▶ [TRY IT] Only the lines below from the one that holds "Where should I click to: Click the Amazon" through the one that holds "Screen dimensions: 1512x811" should appear in the answer, copied exactly, end lines included and pictures omitted.

▶ [DATASET CONTENT]
======
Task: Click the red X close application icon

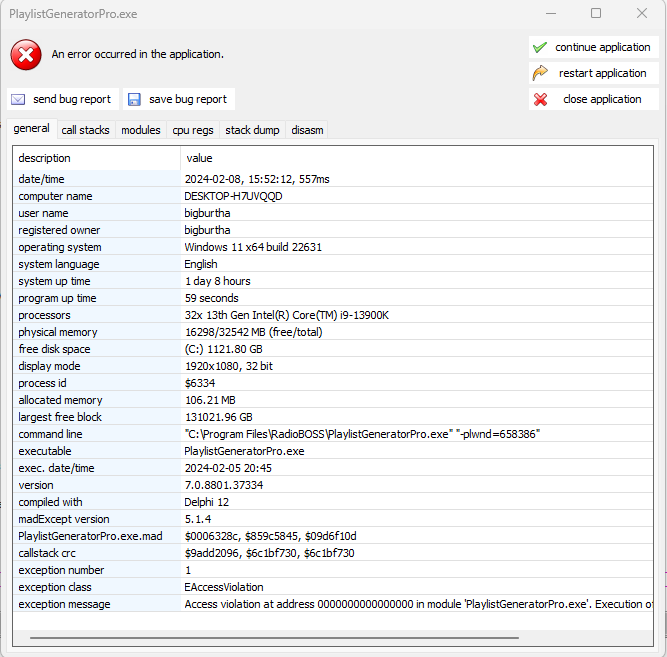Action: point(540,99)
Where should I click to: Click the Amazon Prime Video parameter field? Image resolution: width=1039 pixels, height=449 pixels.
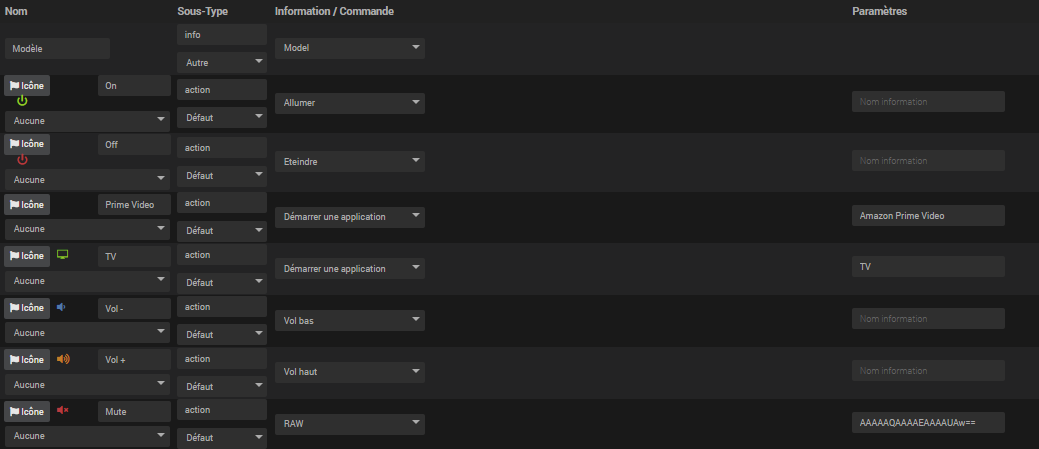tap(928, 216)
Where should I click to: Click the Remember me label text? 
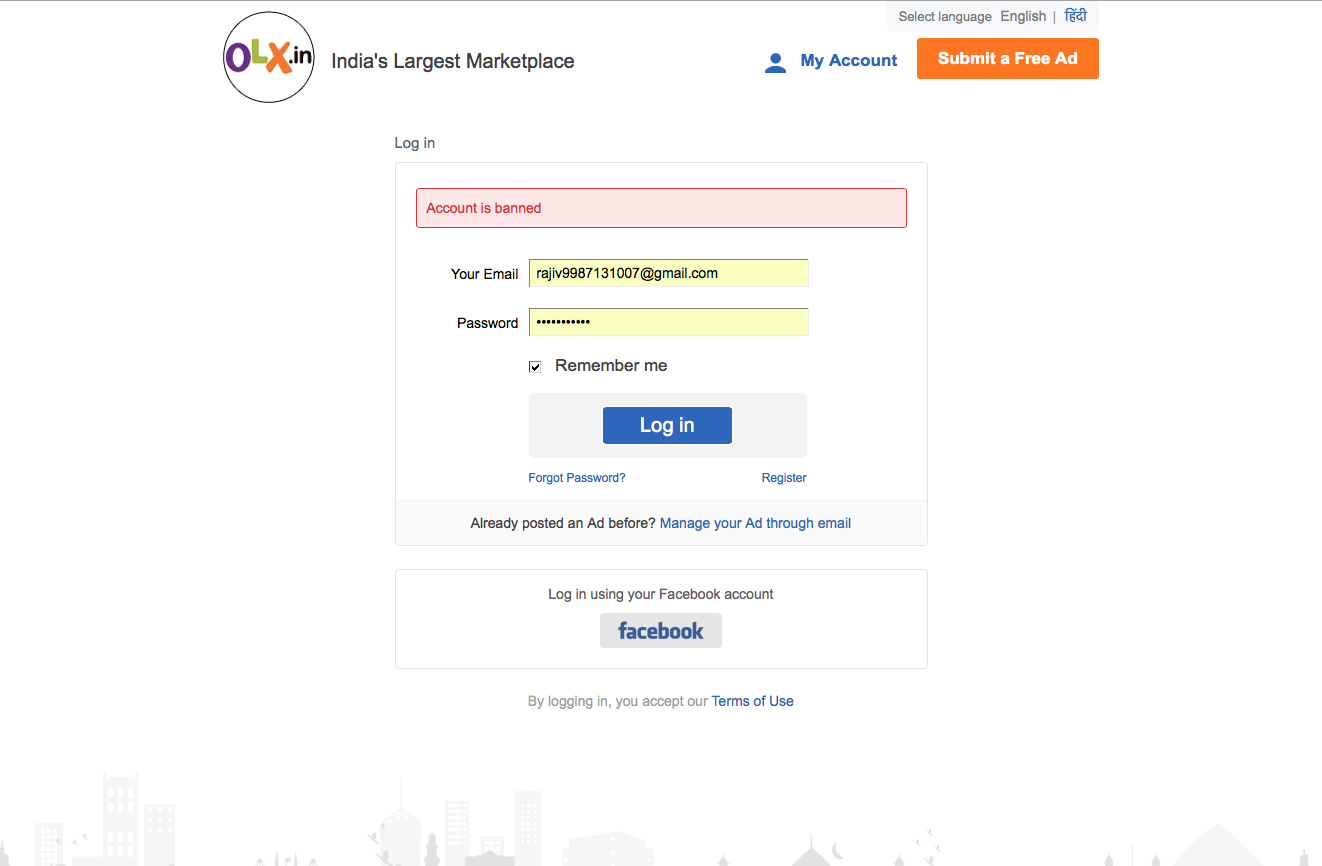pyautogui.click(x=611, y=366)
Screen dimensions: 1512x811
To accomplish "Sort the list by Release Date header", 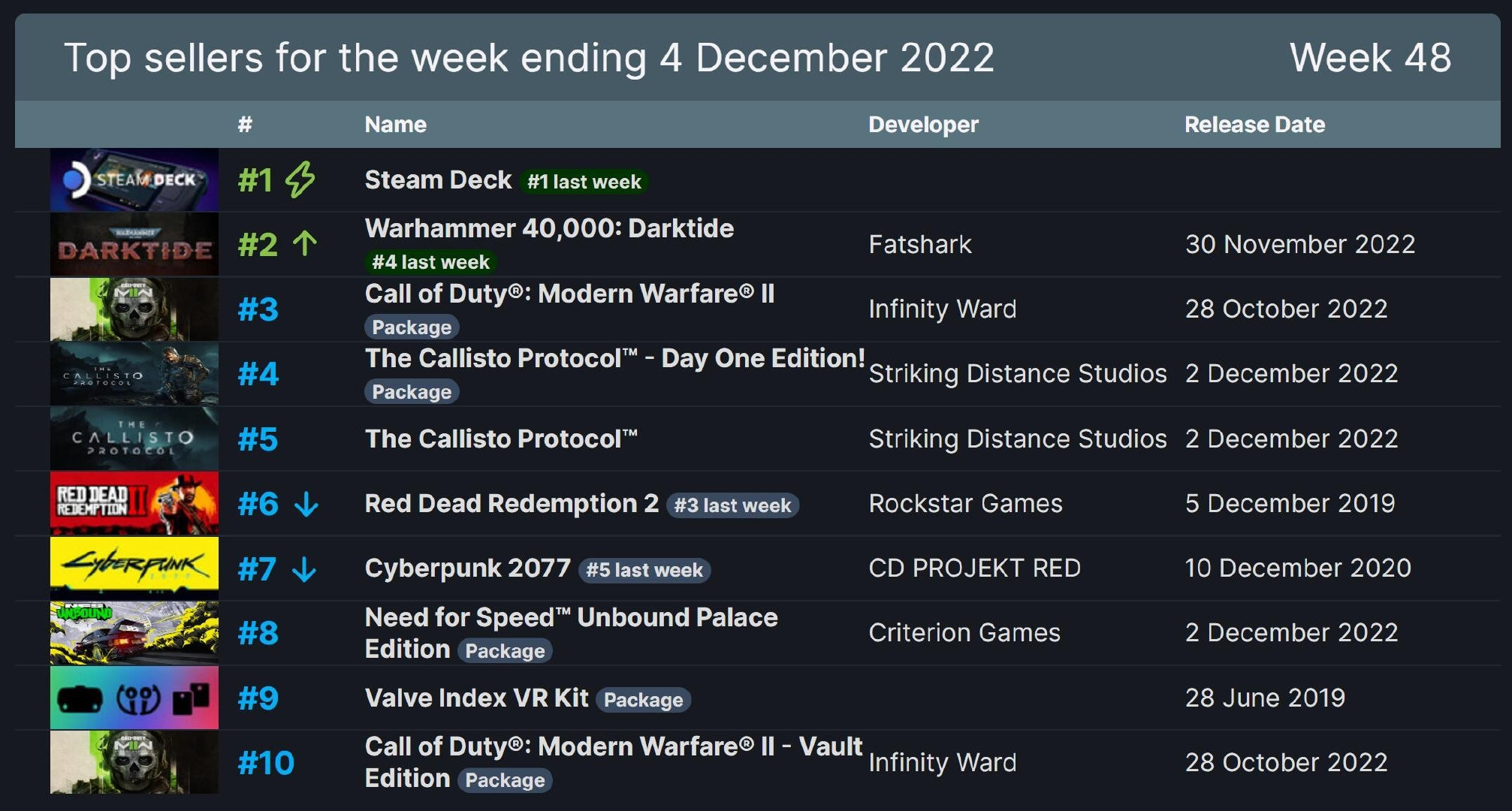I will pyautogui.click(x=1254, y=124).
======
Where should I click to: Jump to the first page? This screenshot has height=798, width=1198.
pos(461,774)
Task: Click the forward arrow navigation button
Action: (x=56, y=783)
======
▶ [RESPONSE BOX]
Where should I click to: Click the Amazon Prime Video parameter field? Image resolution: width=1039 pixels, height=449 pixels.
tap(928, 216)
Where should I click to: Click the Remember me label text? 
pyautogui.click(x=611, y=366)
Screen dimensions: 1512x811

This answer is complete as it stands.